> TEXT BLOCK:
In the browser, usage is identical to Node—just import (ESM):

ts
import { StockSDK } from 'stock-sdk'

const sdk = new StockSDK()
const quotes = await sdk.quotes.cn(['600519', '000001'])

The main entry is a pure library with zero runtime dependencies. Combined with subpath exports (stock-sdk/indicators, stock-sdk/signals, stock-sdk/symbols), pure-computation usage won't pull the network layer into your bundle.

CORS: the core browser constraint

Market data comes from third-party upstreams (Tencent / Eastmoney / Sina, etc.). These endpoints don't necessarily open CORS for your page's domain, so the browser blocks cross-origin responses under the same-origin policy. This is the biggest difference from Node—Node has no same-origin policy and can request directly.

How to handle it:

  1. Use a self-hosted proxy: forward requests through your own backend / edge function, have the server fetch upstream data, and return it same-origin to the frontend. This is the safest approach for production.

  2. Inject a custom fetch: the v2 request layer supports injecting fetchImpl, so you can route requests through your own proxy:

    ts
    const sdk = new StockSDK({
      fetchImpl: (url, init) => {
        // rewrite to your own proxy address
        const proxied = `https://your-proxy.example.com/?u=${encodeURIComponent(String(url))}`
        return fetch(proxied, init)

> RECORD SET:

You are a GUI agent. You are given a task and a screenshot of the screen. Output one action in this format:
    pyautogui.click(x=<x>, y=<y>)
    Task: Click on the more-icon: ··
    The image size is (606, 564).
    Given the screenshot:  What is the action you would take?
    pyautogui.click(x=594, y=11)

> WHAT TO DO:
(A) In the stock-sdk excerpt, which way of handling CORS is called the safest for production?
(B) Please translate this sentence from the stock-sdk excerpt into Spanish: "The main entry is a pure library with zero runtime dependencies."
Rely only on the stock-sdk excerpt.

> SOLUTIONS TO THE TASKS:
(A) Using a self-hosted proxy that forwards requests through your own backend or edge function and returns the data same-origin to the frontend.

(B) La entrada principal es una biblioteca pura con cero dependencias en tiempo de ejecución.